Peuters zijn origineel, en zeggen de leukste dingen. Slaan ze mekaar het ene moment bijna het leven uit om een stuk speelgoed, het andere moment zijn ze de dikste vrienden. Ze zetten rustig hun nageltjes in de wang van een ander kind, of de tandjes in een schouder, maar kunnen ook vochtige zoenen uitdelen aan wie ze maar wil hebben. Ze kunnen aandoenlijk zijn in hun kinderverdrietjes, en zijn ook weer even snel te troosten. Fascinerende leeftijd.

Maar die luiers. Verschrikkelijk. De eerste dag dat ik kwam werken viel me onmiddellijk de lucht op die er hing. “Tja, net verschoond! Dan blijft de lucht altijd nog wel even hangen,” sprak mijn collega opgewekt. Nooit bij stilgestaan. Vier keer per dag worden alle kinderen verschoond en de kinderen die zindelijk zijn naar de wc gestuurd. Ik heb zeven kinderen in mijn groep, dus op zijn minst achtentwintig luiers of wc-beurten per dag. Om over de kinderen nog maar te zwijgen die het liefst poepen als ze net een schone luier om hebben.

Handig, die zindelijke kinderen. Ja, dat dacht ik ook. Maar die moet je ook helpen, en juist extra in de gaten houden. Vaak krijgen ze de knoop van hun broek niet los.
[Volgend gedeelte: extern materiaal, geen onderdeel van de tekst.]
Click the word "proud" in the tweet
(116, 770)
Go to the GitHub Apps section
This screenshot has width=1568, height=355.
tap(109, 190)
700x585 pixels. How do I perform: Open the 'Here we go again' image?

Ik help ze daarbij en stuur ze naar de wc, terwijl ik de gevulde pampers voor mijn rekening neem. Als ik het kind dat op de wc zit niet in de gaten houd, dan loop ik het risico op zevenentwintig meter wc-papier dat in het minitoiletje wordt gestopt, of kinderen waarbij ik denk: “Hee, heb je chocola gegeten, het zit allemaal om je mond?” en dat blijkt dan geen chocola te zijn, of een zwembad, omdat peuters het handen wassen wel héél serieus nemen, of een kind dat gilt: “Ik ben klaahaar!” en met de kont in de lucht wacht tot ik kom met wc-papier. Bazbootje op het po’tje wil zelf zijn drol in de wc kieperen, hem uitzwaaien en doortrekken.

Ik kan inmiddels zo meedoen aan ‘Wedden dat.’ Want je gaat zelfs de luchtjes herkennen. Dan roept een collega tijdens het buiten spelen van de kinderen: “Ik ruik poep! Wie heeft er gepoept?” En als ze dan tegen mij “Ik denk dat het EstherSchijt is” zegt, dan antwoord ik: “Nee, dit is beslist het riekje van Driekje. Typisch zijn luchtje.” En ja hoor, Driek fietst nog naruftend  met een lekker warme broek rond als op een brommer met een lekke uitlaat.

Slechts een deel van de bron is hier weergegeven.